** begin **

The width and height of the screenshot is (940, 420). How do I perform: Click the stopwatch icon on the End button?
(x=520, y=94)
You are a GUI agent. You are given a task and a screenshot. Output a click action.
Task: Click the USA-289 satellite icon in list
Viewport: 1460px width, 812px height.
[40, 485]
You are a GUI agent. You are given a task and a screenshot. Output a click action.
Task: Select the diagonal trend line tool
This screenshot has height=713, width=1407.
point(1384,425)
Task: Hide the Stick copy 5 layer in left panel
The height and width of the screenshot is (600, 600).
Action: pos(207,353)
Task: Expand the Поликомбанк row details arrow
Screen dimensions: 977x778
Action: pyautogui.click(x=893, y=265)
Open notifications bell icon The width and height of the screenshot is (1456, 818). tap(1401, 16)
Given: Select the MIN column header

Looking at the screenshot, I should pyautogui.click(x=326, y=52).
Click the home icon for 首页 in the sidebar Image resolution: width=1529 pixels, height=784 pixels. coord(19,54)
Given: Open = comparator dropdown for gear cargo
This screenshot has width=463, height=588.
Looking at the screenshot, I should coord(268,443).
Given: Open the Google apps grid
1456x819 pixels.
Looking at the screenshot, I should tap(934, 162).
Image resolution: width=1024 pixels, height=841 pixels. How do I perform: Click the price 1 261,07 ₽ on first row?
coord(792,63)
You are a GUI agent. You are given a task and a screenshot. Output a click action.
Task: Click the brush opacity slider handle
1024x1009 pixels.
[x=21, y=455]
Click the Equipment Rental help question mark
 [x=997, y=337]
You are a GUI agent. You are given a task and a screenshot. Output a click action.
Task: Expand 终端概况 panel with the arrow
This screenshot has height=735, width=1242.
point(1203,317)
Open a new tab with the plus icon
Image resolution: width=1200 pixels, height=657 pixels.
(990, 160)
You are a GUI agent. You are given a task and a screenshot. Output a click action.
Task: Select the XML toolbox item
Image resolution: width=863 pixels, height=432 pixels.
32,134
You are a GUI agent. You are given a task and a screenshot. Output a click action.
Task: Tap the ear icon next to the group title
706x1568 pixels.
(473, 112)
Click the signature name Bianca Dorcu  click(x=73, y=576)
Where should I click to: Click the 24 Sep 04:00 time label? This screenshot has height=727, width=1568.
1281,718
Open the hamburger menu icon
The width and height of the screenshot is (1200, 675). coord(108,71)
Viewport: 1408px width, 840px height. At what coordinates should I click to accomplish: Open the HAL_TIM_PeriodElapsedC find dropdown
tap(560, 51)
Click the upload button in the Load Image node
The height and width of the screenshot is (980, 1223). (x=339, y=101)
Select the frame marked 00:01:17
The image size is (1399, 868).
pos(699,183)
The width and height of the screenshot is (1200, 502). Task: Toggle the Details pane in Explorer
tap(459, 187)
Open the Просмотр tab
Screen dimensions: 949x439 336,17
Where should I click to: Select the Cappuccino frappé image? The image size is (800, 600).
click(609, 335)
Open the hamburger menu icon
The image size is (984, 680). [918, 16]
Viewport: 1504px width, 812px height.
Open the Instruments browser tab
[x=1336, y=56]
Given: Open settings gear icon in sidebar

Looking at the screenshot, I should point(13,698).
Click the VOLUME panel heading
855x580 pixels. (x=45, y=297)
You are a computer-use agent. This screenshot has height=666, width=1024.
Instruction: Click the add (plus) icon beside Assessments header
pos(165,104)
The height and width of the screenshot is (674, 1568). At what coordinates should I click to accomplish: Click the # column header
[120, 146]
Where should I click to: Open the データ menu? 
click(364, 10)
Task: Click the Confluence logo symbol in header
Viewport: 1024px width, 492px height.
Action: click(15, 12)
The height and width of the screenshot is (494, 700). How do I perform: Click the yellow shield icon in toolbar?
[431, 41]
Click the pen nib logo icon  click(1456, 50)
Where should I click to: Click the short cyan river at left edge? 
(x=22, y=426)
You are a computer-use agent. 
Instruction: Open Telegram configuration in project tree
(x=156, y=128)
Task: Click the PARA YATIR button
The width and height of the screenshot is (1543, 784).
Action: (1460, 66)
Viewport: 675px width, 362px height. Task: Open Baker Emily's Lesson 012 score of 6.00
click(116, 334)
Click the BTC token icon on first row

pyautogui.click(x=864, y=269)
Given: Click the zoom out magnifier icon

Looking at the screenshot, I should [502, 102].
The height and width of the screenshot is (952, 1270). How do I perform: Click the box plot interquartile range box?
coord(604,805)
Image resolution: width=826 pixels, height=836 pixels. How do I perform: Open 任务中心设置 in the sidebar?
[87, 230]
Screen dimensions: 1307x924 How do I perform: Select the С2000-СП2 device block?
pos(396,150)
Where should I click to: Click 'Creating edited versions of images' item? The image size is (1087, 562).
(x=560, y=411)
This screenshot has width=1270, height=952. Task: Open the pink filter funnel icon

** end **

> _Written instruction_:
Find every row above that contains the word "logo" and copy each one in full; matching is case-sensitive.

> _Answer to this task_:
Task: Click the Confluence logo symbol in header
Click the pen nib logo icon  click(1456, 50)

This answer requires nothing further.